EBERT REVIEW

TELLURIDE, Colo.--The day began with one of the most wondrous films I ever hope to see. "Princess Mononoke," by the Japanese master of animation Hayao Miyazaki, is a symphony of action and images, a thrilling epic of warriors and monsters, forest creatures and magical spells, with an underlying allegory about the relationship of man and nature. Not a children's film, it is a film for all ages that demonstrates why, for some stories, the special effects wizards are only spinning their wheels, because some images cannot be visualized unless they are drawn.

How appropriate it was that the Telluride Film Festival screening was held in the new Chuck Jones Cinema, at the top of the ski lift. Jones, whose Warner Brothers cartoons are treasures, specialized in shape-shifting, in characters and objects that were infinitely plastic. At 87,he was warned by the doctors not to test his heart against the thin Telluride air, but how much he would have enjoyed the spellbinding opening scene of "Princess Mononoke," in which a watchtower is attacked by a fearsome many-legged beast whose body seems made of writhing snakes.

An image like that simply cannot be made with special effects; it would emerge too complex and murky. It takes the clarity of drawing to bring it fully alive. Miyazaki has resisted computer animation, and less than 10 percent of this film uses it; most of it is drawn by hand, the traditional way, and the master personally did 80,000 of the 144,000 hand drawings. The result is an endlessly enchanting film, visually original and astonishing, about a mythical society poised on the edge of the Iron Age, when beasts and men can still speak to one another, unless the forest spirit is destroyed.

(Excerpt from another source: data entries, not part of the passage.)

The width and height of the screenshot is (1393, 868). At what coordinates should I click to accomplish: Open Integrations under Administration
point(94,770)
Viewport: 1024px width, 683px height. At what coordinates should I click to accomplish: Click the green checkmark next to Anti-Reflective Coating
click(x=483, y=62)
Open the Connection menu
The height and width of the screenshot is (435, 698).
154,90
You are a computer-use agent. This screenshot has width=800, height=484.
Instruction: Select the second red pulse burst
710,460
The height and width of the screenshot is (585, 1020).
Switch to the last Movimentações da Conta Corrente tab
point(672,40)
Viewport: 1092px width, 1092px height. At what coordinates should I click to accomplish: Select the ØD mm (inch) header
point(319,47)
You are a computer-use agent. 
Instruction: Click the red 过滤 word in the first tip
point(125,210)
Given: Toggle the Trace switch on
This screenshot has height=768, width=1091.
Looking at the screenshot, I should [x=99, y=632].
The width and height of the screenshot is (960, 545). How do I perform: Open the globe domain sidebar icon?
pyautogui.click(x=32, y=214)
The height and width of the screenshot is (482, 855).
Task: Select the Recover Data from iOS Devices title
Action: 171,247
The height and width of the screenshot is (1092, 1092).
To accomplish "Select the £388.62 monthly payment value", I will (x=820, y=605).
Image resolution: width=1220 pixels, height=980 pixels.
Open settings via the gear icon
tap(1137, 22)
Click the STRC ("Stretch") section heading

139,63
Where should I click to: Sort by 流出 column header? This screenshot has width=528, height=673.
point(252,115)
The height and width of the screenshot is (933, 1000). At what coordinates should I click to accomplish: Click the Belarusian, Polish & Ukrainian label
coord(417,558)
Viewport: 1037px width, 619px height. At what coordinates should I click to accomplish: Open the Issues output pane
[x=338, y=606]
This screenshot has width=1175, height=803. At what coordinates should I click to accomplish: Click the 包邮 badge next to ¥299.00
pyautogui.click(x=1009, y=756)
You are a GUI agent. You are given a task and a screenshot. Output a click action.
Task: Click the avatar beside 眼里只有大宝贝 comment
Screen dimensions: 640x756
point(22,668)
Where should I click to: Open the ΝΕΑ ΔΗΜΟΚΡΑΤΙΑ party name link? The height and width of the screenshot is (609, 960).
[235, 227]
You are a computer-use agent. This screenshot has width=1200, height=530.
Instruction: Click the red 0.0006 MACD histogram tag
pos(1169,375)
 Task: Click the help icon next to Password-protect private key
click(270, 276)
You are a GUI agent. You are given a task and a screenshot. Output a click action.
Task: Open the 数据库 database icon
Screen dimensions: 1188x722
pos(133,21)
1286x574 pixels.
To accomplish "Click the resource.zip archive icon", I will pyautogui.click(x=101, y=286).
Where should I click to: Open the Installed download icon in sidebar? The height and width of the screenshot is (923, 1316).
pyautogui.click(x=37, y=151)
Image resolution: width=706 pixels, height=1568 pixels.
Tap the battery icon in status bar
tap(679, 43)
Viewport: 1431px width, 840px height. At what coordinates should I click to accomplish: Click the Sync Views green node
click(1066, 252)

"Princess Mononoke" was the top-grossing film in Japanese history until it was dethroned by "Titanic." It was preceded in the American market by two of Miyazaki's magical family oriented films, "My Neighbor Totoro" and "Kiki's Delivery Service." This one transcends everything else he has done, and is being given a major push by Miramax. If the Motion Picture Academy truly does seek out the five best features of the year, then it is hard to see how it can fail to nominate this one.